窪先生と言えば朝から新しい鬼太郎やってたけど、猫娘とか恐ろしく素人くさい絵でびっくりした。ラノベのキャラみたいな低血圧な鬼太郎もどないやねん。
うおんちっと
日本映画専門チャンネル「マイマイ新子と千年の魔法」。「この世界の片隅で」の片渕監督作品と言うことで観てみた。起こりうる事件が子供レベルなぶん「この世界の片隅で」ほど圧倒されなかったけど、過去の世界を違和感なくさらりと描いたうえ複雑なプロットを一本にまとめる力量はやっぱり凄い。あと絵はこっちのが好み。もう劇場アニメはこの監督にやらせといたらいいのではないか。

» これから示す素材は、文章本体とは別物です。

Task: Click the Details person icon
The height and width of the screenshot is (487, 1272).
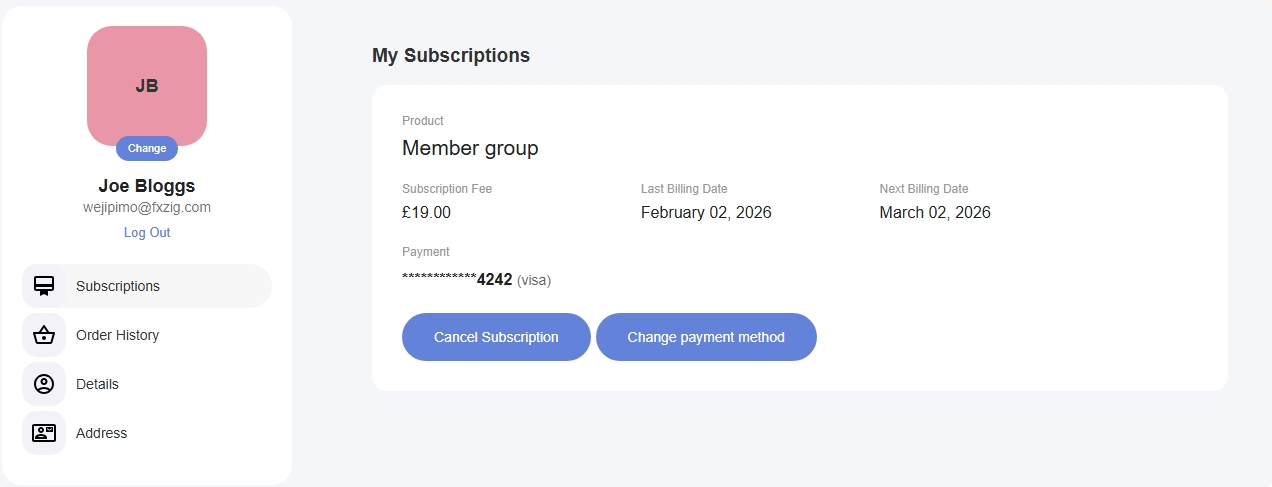Action: click(44, 384)
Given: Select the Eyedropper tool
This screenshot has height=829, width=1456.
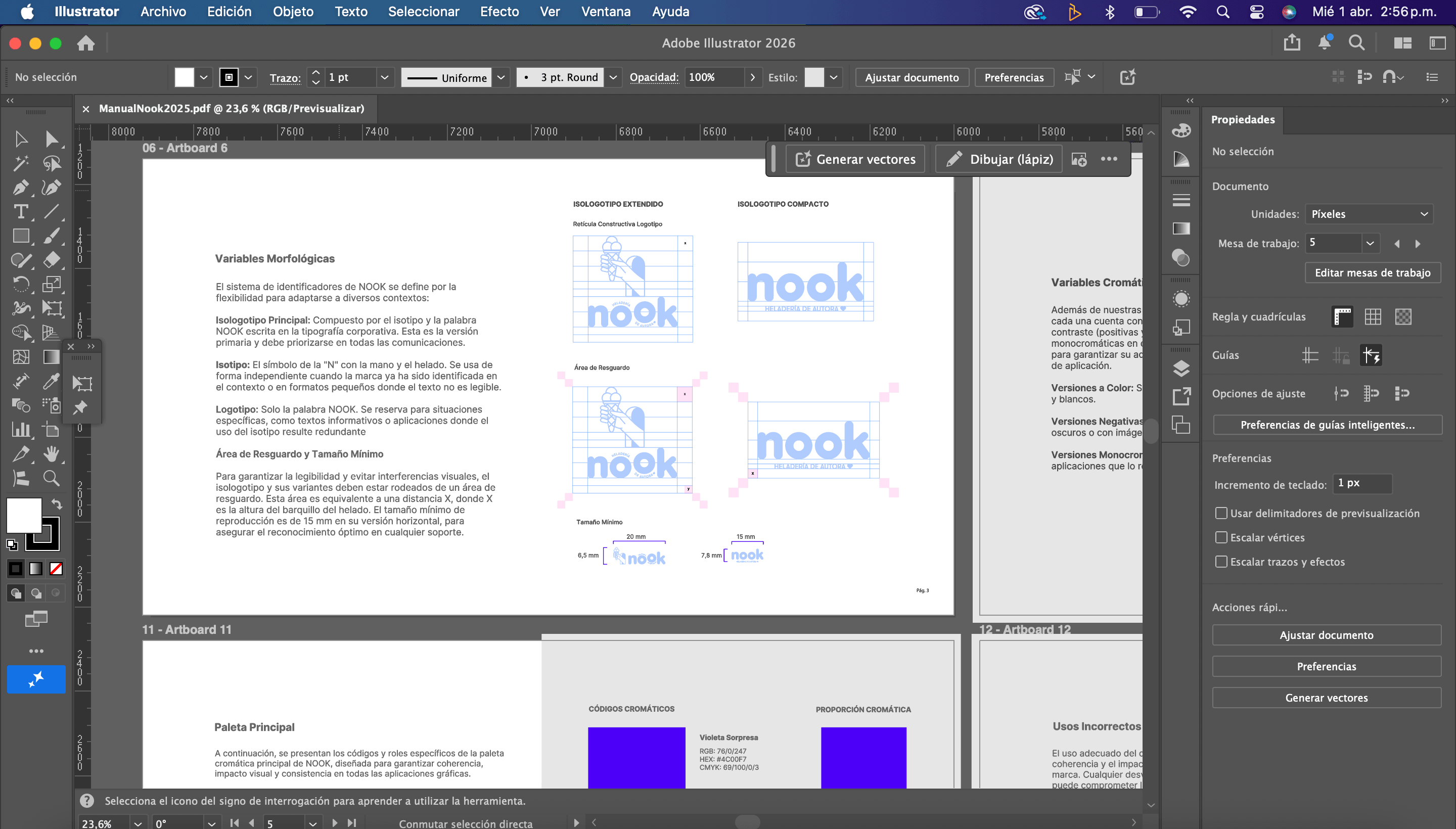Looking at the screenshot, I should pyautogui.click(x=51, y=381).
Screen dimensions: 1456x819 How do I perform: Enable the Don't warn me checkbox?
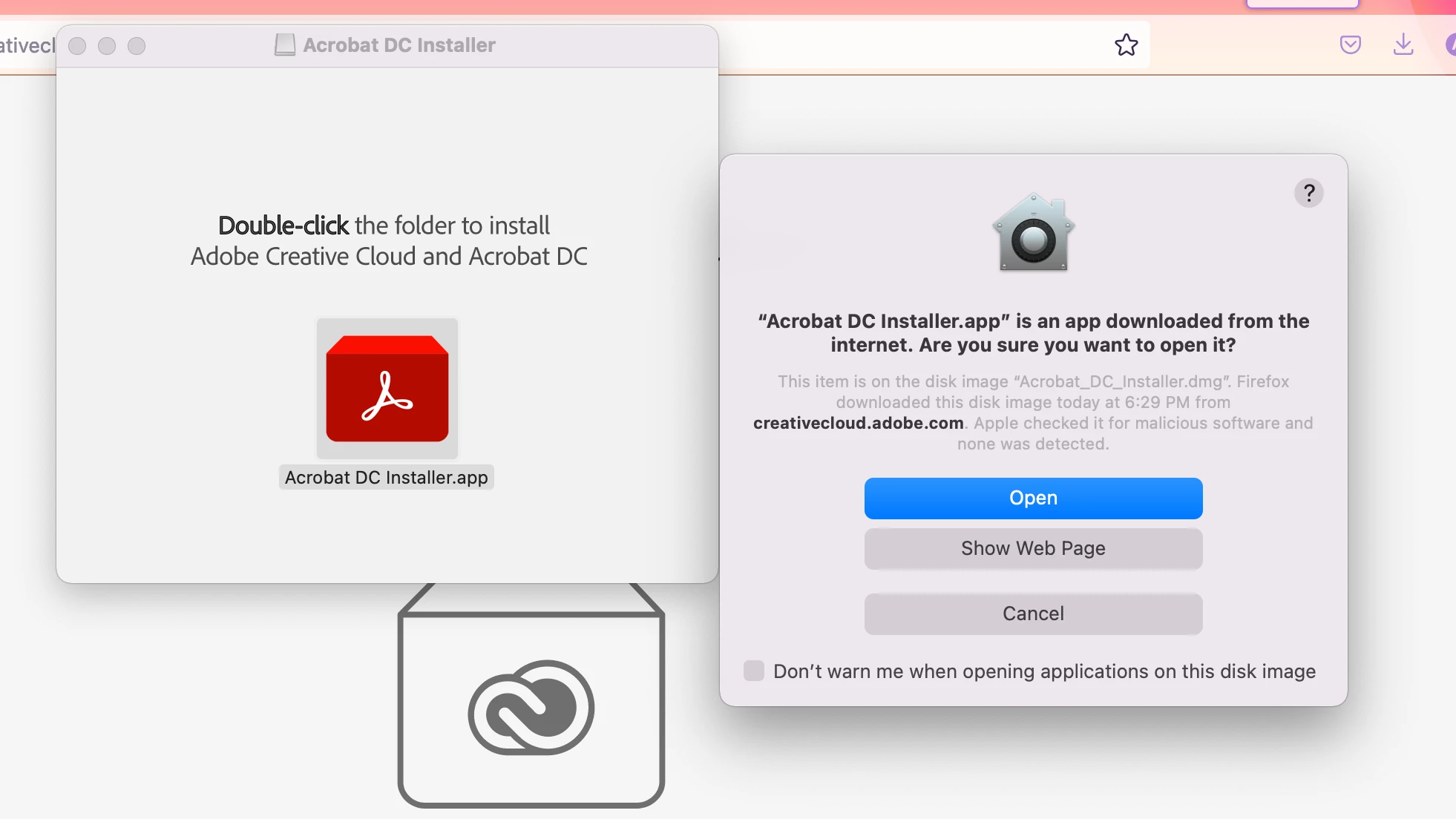point(754,671)
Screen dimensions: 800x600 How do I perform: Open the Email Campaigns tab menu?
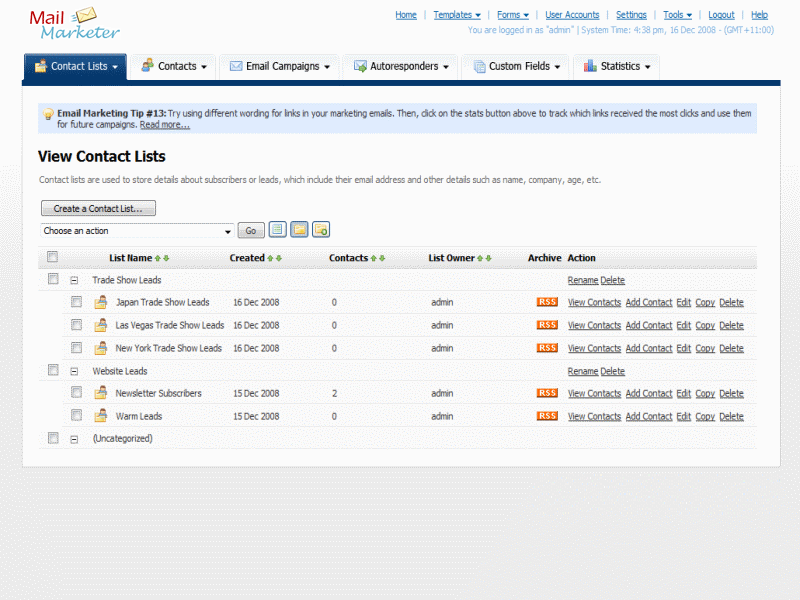280,67
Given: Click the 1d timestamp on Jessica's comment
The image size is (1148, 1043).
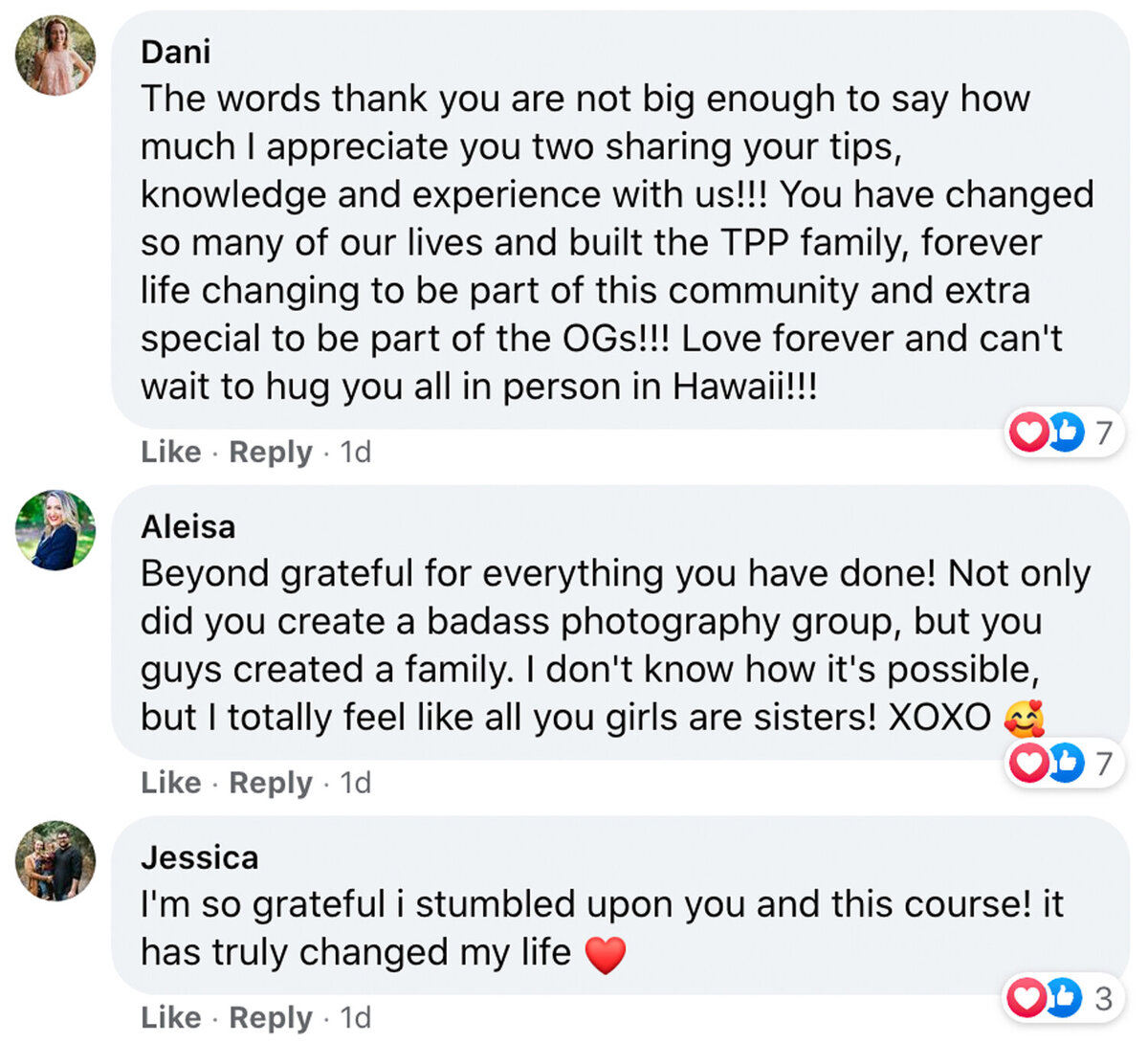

しかし野田圭一の声が全然まったく野田圭一に聞こえなかったのはいささかショックだった。そらセンチメンタルジャーニーからでも20年だもんよ。
そう言えば「この世界の片隅で」を実写化すると聞いたけど、アッパレ戦国のときも同じくバカの思考は度し難いと言うか、NHKの朝ドラレベルに堕するのは目に見えてるけど、戦艦大和とか原爆ドームとか、それこそ無数にある背景メインのシーンを一体どう処理するつもりなのか(そしてどれほど失敗するのか)はむしろ気になる。
いまやってるプリキュアがシリーズでも類を見ないくらいグロテスクかつ胡散臭いと思ったら監督が佐藤順一ですげえ納得したと言うハナシ。